Venezuela: Socialist Gangs ‘Taxing’ Desperate Citizens to Leave the Country

CUCUTA, COLOMBIA - MARCH 02: People cross through the low waters of the Táchira River near the Simón Bolívar international bridge on March 2, 2019 in Cucuta, Colombia. The bridge, which is closed, connects Cúcuta to the Venezuelan town of San Antonio del Táchira. Many people are making the trek …
Joe Raedle/Getty Images

Criminal gangs are charging desperate Venezuelans fees to enter Colombia as growing numbers of people flee the deepening humanitarian crisis in their homeland, according to a report from NTN24 on Tuesday.

The report detailed how Venezuelans entering Colombia through trails near the Simon Bolivar International Bridge are being charged between 5,000 and 10,000 Colombian pesos to enter the neighboring country. The charges also apply to Venezuelans crossing the border to get access to basic supplies that are unavailable in their country.

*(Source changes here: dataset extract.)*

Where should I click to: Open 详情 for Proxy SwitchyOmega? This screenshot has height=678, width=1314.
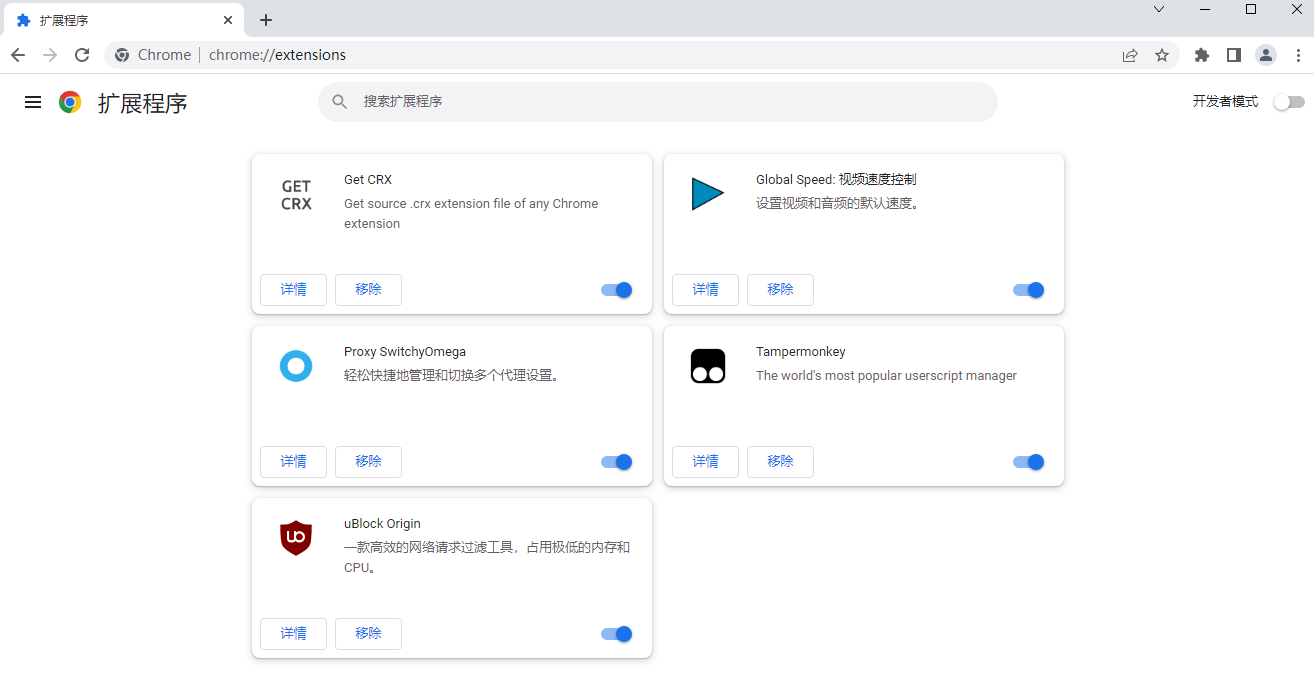click(x=293, y=462)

Those responsible for the charges are Venezuelan gangs known as colectivos (collectives), who share their profits with the Venezuelan National Guard and other security personnel. Despite complaints from the population, there have so far been no arrests related to the illegal charges.

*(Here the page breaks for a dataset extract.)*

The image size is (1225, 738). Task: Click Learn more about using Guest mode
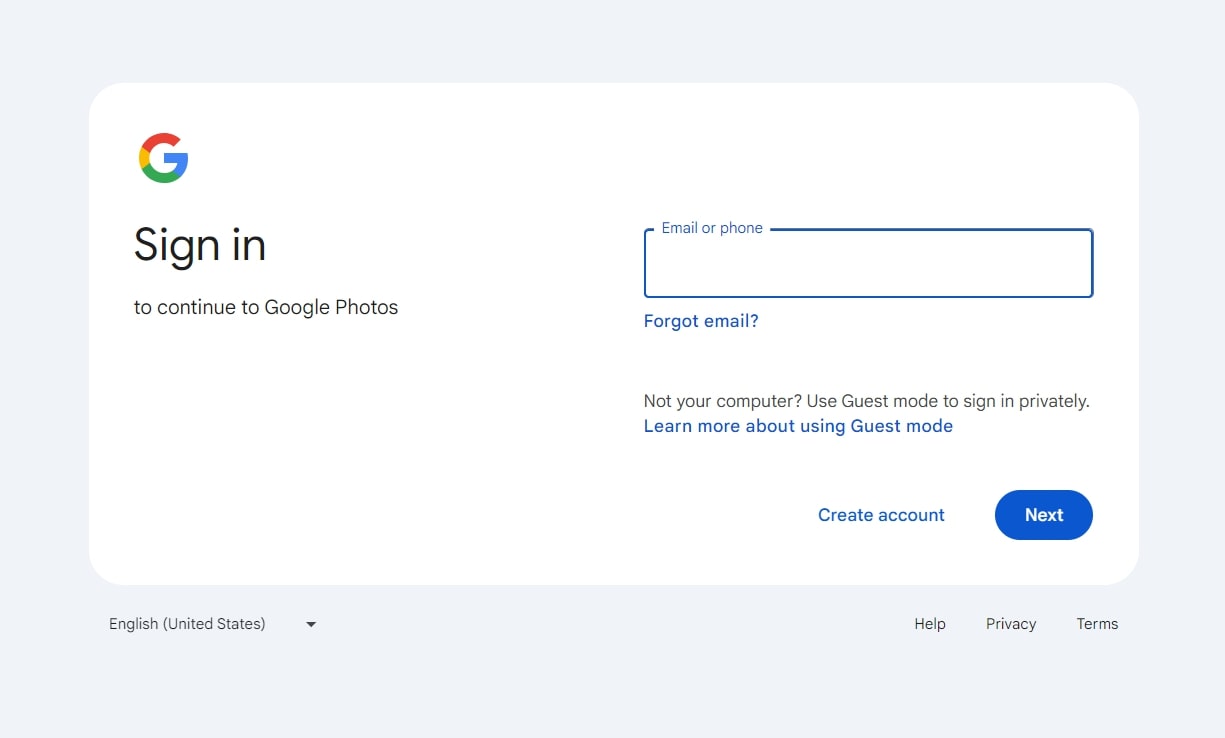coord(798,425)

Colectivos have long formed a key tactic in the socialist regime’s strategy to control the country’s population, often using violence and intimidation to control the population. Gang members can be found attacking opposition lawmakers, storming Church services, harassing the media, and demanding total loyalty from impoverished communities in return for food rations and other essentials.

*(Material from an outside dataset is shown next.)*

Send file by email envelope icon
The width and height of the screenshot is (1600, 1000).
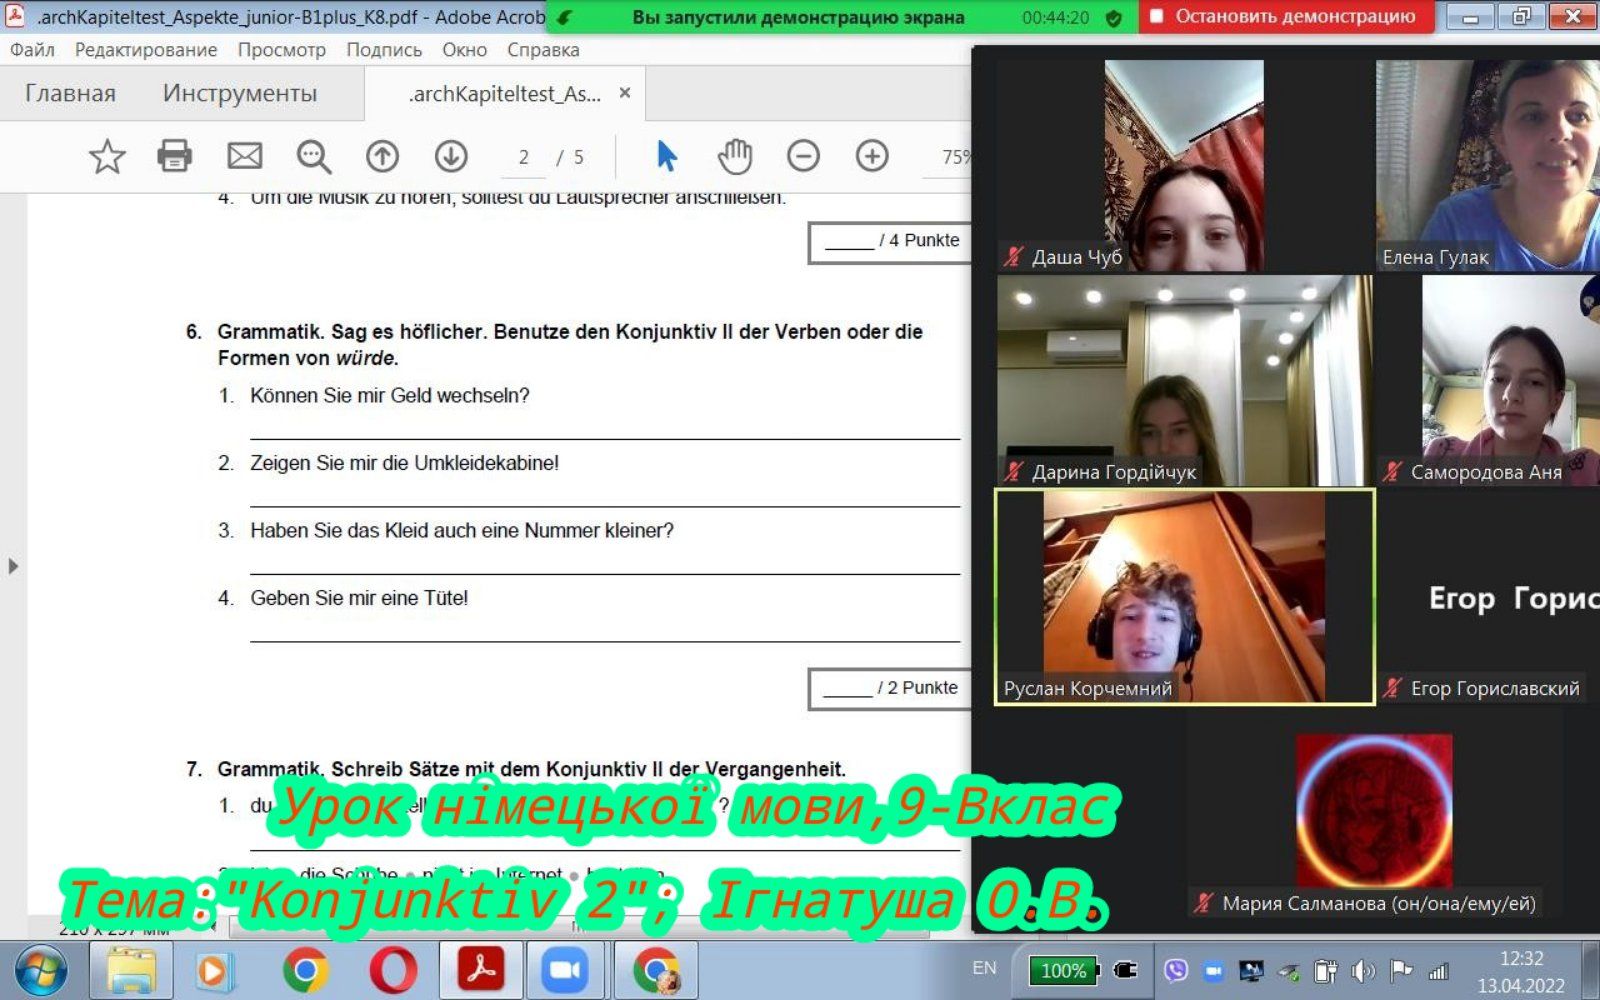(x=244, y=156)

Thousands of Venezuelans travel to Colombia every day in a bid to escape the crisis they are experiencing in their homeland, some with no immediate plans to return. Many arrive in need of humanitarian assistance, mainly due to their inability to afford living necessities such as food, medicine, and hygiene products.

According to a study by the Brookings Institute last December, an estimated 8.2 million Venezuelans are projected to leave the country within the next four years, with a majority of them expected to go to Colombia. At least two million people have already left since 2015, equivalent to five percent of the country’s population.

U.S. Secretary of State Mike Pompeo visited the Colombian border town of Cucutá this weekend in his final stop of a four-nation tour of South America aimed at supporting efforts to remove socialist dictator Nicolás Maduro from office. During a short address, he called on the regime to allow the passage of U.S. aid to alleviate the humanitarian catastrophe currently taking place.

“Mr. Maduro, open these bridges, open these borders. You can end this today,” he said. “I hope you will care now when you see the horror, when you see the tragedy, to change your ways and to leave your country.”